The docs for this PR live here. All of your documentation changes will be reflected on that endpoint. The docs are available until 30 days after the last update.

TimDettmers

PR Review: #1871 — Remove deprecated APIs: research module, non-blockwise optimizers, and legacy quantization functions

Classification: Deprecation/Removal (major)
Size: Very large (43 files, +32 / -3191 lines), but almost entirely deletions of already-deprecated code
Author: TimDettmers (maintainer)

Comprehensive removal of all remaining deprecated symbols that have been emitting FutureWarning since v0.45.0 (December 2024). This is the third and final cleanup round following v0.47.0 and v0.49.0. The scope is well-documented in the PR body, CI is fully green across all platforms, and the commit is clean.

Blocking issue (1):

1. Removing MatmulLtState.CxB will crash TGI and vLLM at runtime

The PR removes the CxB, CxBt, and formatB attributes from the MatmulLtState dataclass. While these are indeed dead within bitsandbytes itself (never assigned a non-None value since v0.45.0), both TGI and vLLM still access state.CxB in their 8-bit inference forward paths:

TGI (server/text_generation_server/layers/bnb.py):

if self.state.CB is not None and self.state.CxB is not None:
    del self.state.CB
    self.weight.data = self.state.CxB

vLLM (vllm/model_executor/layers/quantization/bitsandbytes.py):

and matmul_states[i].CxB is not None
):
    del matmul_states[i].CB
    qweight[offsets[i]:offsets[i+1]] = matmul_states[i].CxB

Today, CxB is always None so these branches never execute, but the attribute access itself (state.CxB) will raise AttributeError after this PR. Both projects would crash on any 8-bit inference call.

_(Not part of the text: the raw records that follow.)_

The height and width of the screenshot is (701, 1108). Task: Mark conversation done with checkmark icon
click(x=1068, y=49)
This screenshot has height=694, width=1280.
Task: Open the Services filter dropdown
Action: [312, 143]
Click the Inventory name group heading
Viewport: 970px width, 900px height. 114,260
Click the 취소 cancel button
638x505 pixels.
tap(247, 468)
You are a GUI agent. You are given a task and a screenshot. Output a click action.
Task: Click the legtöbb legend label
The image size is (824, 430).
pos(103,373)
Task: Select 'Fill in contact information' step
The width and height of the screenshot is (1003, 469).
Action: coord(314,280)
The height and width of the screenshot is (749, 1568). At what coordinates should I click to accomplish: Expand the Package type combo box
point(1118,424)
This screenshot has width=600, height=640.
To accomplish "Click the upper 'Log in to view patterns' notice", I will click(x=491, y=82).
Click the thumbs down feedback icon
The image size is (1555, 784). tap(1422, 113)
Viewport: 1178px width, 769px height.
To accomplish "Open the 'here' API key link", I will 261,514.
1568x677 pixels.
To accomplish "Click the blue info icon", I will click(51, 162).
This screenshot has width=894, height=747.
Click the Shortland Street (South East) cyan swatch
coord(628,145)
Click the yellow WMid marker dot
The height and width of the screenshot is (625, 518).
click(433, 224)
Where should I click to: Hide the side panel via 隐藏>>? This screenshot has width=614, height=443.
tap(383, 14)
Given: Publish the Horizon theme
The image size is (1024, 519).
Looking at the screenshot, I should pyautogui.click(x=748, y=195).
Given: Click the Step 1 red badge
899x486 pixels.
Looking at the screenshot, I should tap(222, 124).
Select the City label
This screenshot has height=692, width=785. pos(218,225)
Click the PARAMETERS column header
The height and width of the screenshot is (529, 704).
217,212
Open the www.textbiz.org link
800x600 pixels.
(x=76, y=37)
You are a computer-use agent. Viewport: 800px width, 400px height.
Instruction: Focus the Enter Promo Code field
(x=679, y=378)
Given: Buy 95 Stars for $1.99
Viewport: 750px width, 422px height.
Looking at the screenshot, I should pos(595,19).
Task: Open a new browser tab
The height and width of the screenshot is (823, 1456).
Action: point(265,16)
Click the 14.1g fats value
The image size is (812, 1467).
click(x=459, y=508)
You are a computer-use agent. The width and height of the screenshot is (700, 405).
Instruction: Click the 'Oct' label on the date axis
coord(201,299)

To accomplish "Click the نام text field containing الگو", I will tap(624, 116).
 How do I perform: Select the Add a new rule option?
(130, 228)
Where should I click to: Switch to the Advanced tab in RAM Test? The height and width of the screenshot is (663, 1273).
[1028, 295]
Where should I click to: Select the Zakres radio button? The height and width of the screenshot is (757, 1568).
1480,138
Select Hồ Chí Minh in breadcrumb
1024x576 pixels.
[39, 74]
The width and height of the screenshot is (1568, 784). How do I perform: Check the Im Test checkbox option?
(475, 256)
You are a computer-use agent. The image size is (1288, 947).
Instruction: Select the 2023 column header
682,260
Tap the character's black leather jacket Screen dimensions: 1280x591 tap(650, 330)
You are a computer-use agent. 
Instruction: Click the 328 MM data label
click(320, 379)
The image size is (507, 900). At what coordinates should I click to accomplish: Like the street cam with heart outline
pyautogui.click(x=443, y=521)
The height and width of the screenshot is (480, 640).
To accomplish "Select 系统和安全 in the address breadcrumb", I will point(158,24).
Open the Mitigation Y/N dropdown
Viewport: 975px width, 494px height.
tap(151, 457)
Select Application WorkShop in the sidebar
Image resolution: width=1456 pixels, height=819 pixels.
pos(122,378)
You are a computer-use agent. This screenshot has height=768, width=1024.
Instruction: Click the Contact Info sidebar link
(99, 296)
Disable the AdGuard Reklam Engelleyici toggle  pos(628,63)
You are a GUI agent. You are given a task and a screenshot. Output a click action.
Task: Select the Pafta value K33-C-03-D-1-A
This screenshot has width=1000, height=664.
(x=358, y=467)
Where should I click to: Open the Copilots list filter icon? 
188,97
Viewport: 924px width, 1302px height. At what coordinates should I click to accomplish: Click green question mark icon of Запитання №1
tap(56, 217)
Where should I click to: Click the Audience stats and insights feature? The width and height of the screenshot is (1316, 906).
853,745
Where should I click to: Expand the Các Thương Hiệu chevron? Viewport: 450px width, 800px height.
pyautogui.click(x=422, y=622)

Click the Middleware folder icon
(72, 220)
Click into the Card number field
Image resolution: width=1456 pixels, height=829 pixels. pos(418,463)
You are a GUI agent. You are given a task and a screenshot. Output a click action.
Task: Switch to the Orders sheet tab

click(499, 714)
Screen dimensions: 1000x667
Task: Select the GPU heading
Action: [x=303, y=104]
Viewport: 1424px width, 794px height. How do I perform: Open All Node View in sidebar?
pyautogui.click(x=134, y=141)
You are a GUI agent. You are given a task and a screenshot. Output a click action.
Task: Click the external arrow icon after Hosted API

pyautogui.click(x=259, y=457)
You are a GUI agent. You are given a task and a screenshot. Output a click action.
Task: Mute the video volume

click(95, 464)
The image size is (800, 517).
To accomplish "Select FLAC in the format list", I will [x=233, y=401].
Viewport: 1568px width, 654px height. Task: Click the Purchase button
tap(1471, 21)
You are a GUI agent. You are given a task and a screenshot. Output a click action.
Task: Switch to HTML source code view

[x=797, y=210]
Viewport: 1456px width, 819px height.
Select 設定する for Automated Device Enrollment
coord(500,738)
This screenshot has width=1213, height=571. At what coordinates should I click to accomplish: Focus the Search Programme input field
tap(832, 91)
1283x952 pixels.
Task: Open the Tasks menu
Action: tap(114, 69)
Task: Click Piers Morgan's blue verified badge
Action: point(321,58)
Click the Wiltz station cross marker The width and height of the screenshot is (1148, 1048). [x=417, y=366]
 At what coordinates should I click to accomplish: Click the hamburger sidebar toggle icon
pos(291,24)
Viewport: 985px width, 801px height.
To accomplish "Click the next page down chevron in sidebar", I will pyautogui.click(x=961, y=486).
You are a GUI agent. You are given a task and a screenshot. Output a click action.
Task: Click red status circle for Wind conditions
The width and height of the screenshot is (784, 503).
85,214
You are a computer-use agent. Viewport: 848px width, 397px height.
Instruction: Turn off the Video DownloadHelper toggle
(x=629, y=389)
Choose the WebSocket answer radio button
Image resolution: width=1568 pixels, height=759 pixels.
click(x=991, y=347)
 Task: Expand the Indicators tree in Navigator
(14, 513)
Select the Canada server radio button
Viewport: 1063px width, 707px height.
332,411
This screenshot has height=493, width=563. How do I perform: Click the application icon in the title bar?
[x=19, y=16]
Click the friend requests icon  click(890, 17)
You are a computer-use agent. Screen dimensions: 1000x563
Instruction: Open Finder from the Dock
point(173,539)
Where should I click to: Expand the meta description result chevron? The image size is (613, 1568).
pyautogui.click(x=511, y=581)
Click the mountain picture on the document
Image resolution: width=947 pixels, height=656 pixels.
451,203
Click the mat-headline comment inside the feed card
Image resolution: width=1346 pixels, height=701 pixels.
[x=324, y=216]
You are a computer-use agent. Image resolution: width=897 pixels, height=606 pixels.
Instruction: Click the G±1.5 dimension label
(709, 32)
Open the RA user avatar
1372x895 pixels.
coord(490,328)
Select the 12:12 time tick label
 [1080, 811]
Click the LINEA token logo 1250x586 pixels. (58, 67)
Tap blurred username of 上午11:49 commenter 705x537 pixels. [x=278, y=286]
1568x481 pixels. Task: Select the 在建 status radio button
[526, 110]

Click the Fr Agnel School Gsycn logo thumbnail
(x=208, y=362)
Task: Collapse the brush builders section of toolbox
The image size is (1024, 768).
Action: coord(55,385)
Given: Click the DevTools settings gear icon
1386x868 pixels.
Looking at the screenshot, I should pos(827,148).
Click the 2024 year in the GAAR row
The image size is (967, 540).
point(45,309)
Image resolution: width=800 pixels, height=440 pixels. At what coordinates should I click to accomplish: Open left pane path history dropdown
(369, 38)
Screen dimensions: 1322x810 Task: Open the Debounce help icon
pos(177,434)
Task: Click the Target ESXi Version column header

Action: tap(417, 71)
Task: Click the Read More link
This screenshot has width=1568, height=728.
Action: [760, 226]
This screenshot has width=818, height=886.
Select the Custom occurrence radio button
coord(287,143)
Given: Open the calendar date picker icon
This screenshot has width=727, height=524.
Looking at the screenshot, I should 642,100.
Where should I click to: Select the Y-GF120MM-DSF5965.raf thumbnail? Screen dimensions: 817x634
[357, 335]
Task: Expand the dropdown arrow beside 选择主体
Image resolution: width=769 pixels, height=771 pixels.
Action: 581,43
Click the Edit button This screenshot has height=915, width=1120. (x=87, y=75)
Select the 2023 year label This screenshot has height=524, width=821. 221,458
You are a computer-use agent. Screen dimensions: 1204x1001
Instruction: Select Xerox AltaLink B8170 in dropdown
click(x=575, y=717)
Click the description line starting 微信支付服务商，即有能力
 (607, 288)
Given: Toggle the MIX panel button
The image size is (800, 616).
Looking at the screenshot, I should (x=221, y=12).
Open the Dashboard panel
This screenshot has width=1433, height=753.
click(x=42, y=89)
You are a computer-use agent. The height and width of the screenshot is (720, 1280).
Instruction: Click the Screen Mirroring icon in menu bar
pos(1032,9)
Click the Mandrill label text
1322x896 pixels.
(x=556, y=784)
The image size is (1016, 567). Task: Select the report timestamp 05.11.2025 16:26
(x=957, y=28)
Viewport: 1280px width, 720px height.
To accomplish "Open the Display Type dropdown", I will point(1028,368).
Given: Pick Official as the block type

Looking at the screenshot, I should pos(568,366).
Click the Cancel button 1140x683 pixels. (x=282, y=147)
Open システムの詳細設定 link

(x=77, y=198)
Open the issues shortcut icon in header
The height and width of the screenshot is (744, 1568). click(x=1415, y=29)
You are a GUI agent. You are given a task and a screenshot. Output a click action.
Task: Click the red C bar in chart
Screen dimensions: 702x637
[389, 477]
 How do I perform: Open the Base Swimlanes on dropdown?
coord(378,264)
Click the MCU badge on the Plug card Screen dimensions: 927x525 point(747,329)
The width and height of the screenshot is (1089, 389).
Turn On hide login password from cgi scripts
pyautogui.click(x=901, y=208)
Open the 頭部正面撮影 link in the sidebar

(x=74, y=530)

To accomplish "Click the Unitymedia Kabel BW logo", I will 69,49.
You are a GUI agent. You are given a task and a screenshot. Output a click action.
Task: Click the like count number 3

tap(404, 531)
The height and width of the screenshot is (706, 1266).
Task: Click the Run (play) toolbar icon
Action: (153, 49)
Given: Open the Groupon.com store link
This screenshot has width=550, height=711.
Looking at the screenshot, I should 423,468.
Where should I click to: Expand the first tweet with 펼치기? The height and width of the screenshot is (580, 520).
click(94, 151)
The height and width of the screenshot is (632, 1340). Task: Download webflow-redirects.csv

Recommendation: Keep CxB, CxBt, and formatB as deprecated stub attributes on MatmulLtState (e.g. CxB: Optional[torch.Tensor] = None # Deprecated: always None, kept for downstream compat), or coordinate removal with TGI and vLLM. Alternatively, override __getattr__ to return None for these removed attributes. This is the only change needed — the rest of the PR is clean.

Downstream Impact

Risk level: MEDIUM (upgradable to LOW if CxB is retained)

Affected APIs:

F.quantize(), F.dequantize(), F.quantize_no_absmax(), F.dequantize_no_absmax() — not used by any downstream project
F.optimizer_update_8bit() — not used by any downstream project
F.percentile_clipping() — not used by any downstream project
percentile_clipping and block_wise optimizer constructor params — not passed by Transformers trainer
bitsandbytes.research.* — not used by any downstream project
bnb.nn.SwitchBackLinear*, bnb.nn.StandardLinear — not used by any downstream project
MatmulLtState.CxB — accessed by TGI and vLLM (see blocking issue)
MatmulLtState.formatB — not accessed by any downstream project
MatmulLtState._tile_indices / tile_indices property — not accessed by any downstream project

Affected projects:

Transformers: Not affected. Does not use any removed APIs. Optimizer calls do not pass percentile_clipping or block_wise.
PEFT: Not affected. Does not use any removed APIs.
Accelerate: Not affected. Does not use any removed APIs.
TGI: Affected — accesses state.CxB in 8-bit forward path. Will crash with AttributeError.
vLLM: Affected — accesses matmul_states[i].CxB in 8-bit forward path. Will crash with AttributeError.

Recommendation: Retain CxB (and optionally CxBt, formatB) as deprecated stubs on MatmulLtState for at least one release cycle, then coordinate removal with TGI/vLLM. The rest of the removal is safe to merge.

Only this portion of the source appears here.